Nurse, Former Navy Corpsmen Live Streams Public Service Messages With COVID-19 Insight, Information
Nurse, Former Navy Corpsmen Live Streams Public Service Messages With COVID-19 Insight, Information
Facebook and YouTube have been used for marketing and advertising campaigns, but none as important as the public service messages developed by Joel Kirouac, a registered ER and trauma nurse and public health nurse, as well as former Navy corpsmen.
Kirouac, which is at high risk for complications if he contracts the disease, now works on the front lines fighting the COVID-19 pandemic and shares the knowledge he learns frequently with the community through a Facebook Live stream. He takes questions from community members and then answers them in the live stream. The topics related to the pandemic range from tips on exercise and nutrition to protecting ones’ physical body from the virus.
“I always wanted to be a nurse because I love to help people and have since I was little,” he said, explaining how he damaged one lung in a surfing accident in 2015. “I also was electrocuted by a power line when I was seven years old and spent a couple of weeks in the burn unit. I remember someone coming up to me to say, you know there’s a reason why you didn’t die.”
In his educated opinion, Americans cannot not yet go back to living a normal life. He said patterns teach you everything, similar to the way advertisers learn from data. The data gives people foresight.
The incubation time for COVID-19 is between two and fourteen days. That means the time it takes the virus to grow and start showing symptoms. From the time someone starts showing symptoms a new curve begins. People have an incubation curve and an infection curve. The virus will exacerbate any preexisting conditions such as a thyroid or heart problem. Most people get sick around the seventh or eighth day after they begin showing symptoms, not from the day of infection. That can be a month from the time a person is initially infected.
He’s also trying to teach people that staying healthy and active in body and mind can lead to a speedy recovery if someone does get sick. People can freak out, he said.
“It’s a way to educate and update the public to help ease anxiety and woes,” he said. “The education I provide is not just for them, it’s for me as well.”
Kirouac is trying to prevent Los Angeles from going through a similar situation as New York, but said “we may have to fall on our faces.” He said people can go outside, but keep their distance and not touch anything that someone else might have touched in the past 30 to 40 minutes. Once people do this the U.S. will see a decline in cases. It appears the U.S. is more than a month away, but it’s dependent on us to cooperate.

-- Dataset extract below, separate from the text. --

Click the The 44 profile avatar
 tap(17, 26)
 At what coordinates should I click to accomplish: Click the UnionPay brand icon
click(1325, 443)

“Let’s hope this summer burns this sucker up, because if it doesn’t we’re in trouble,” he said. “It all comes down to mental health and doing the right thing.”
He created a hashtag called #teachtoremember where he teaches to remind himself also to do the things he talks about. The goal is to spread positive words through health education and take the fake and convoluted or complex topics and make them simple to understand.
This humble ER nurse believes he’s no better than the next person and if he can educate others, he can educate himself and heed his own warnings by letting people know he’s in the same boat as them.
Nurses working in the ER learn a lot about human behavior. “Every patient comes in with a story and I have heard thousands of them,” he said. “If you’re smart you learn how to put together patterns and learn what they need to know.”